Practicing the questions makes you work your memory and the concept you know about the topic Mean already and what you need to know. It is better to take sample questions that are already solved but they should be revealed before the students attempt the questions. This helps in confirming whether or not the students' answers are correct. The sample question forms which have the answers solved and explained in detail are compiled in PDfs. These pdfs are available inaccessible and downloaded ready at the exposure for the students. 

4. How can I study mode better?

Since mode happens to be the easiest form of calculation among all the three measures of central tendencies, students can practice the sample questions of mode provided along with answers that are explained step by step and in order. These answers are compiled neatly in PDFs that are created by high-quality experts of the subject matter. These answers can be easily accessed and downloaded from the official website of Vedantu. 

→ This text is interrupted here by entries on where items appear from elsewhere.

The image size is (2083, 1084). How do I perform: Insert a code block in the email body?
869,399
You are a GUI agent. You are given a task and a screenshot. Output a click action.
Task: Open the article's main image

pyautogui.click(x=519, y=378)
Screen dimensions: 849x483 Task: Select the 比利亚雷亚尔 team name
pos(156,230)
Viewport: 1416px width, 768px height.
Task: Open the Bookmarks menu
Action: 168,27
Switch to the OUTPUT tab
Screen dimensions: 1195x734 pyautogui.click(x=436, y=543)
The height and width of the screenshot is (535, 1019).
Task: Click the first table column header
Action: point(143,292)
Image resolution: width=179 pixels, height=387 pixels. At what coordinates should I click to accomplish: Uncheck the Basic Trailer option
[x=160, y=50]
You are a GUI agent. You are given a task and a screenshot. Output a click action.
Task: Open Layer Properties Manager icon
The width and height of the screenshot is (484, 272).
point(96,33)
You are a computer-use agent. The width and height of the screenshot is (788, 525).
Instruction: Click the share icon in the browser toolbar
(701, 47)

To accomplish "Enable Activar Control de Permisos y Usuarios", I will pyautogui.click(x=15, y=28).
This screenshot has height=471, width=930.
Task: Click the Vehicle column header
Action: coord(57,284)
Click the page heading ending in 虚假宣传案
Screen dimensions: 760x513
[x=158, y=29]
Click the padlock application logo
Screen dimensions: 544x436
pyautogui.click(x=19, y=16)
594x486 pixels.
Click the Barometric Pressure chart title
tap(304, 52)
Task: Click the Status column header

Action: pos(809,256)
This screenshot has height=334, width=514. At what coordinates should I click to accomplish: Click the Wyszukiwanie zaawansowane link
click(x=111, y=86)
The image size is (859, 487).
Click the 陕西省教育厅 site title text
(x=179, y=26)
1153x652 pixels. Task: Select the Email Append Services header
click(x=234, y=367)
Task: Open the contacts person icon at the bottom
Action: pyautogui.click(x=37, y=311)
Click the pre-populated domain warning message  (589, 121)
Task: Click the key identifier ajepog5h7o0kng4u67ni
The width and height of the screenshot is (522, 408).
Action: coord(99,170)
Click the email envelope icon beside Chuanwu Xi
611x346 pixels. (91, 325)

5. How are mean, median, the mode used and applied? 

Mean, median, and mode are the type of calculations that can be used in the daily life of a student. There are many professions that have the use of the statistics from measures of central tendency i.e mean, median and mode. These methods can be used in businesses, management, and other branches such as science, physics, and mathematics. They can also be used in several other daily life actions such as rankings and scores in sports such as cricket and marks in tests.